** Data in this exercise follows **

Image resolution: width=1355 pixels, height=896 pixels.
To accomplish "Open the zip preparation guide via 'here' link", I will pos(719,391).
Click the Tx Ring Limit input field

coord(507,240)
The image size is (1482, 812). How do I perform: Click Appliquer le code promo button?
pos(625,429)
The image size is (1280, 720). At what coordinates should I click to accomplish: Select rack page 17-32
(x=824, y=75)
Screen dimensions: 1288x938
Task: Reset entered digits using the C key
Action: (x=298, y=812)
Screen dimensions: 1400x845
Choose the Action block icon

** End of Data in this exercise **

Produce the material again exactly as it is shown above.

**Answer space:**
Image resolution: width=1355 pixels, height=896 pixels.
To accomplish "Open the zip preparation guide via 'here' link", I will pos(719,391).
Click the Tx Ring Limit input field

coord(507,240)
The image size is (1482, 812). How do I perform: Click Appliquer le code promo button?
pos(625,429)
The image size is (1280, 720). At what coordinates should I click to accomplish: Select rack page 17-32
(x=824, y=75)
Screen dimensions: 1288x938
Task: Reset entered digits using the C key
Action: (x=298, y=812)
Screen dimensions: 1400x845
Choose the Action block icon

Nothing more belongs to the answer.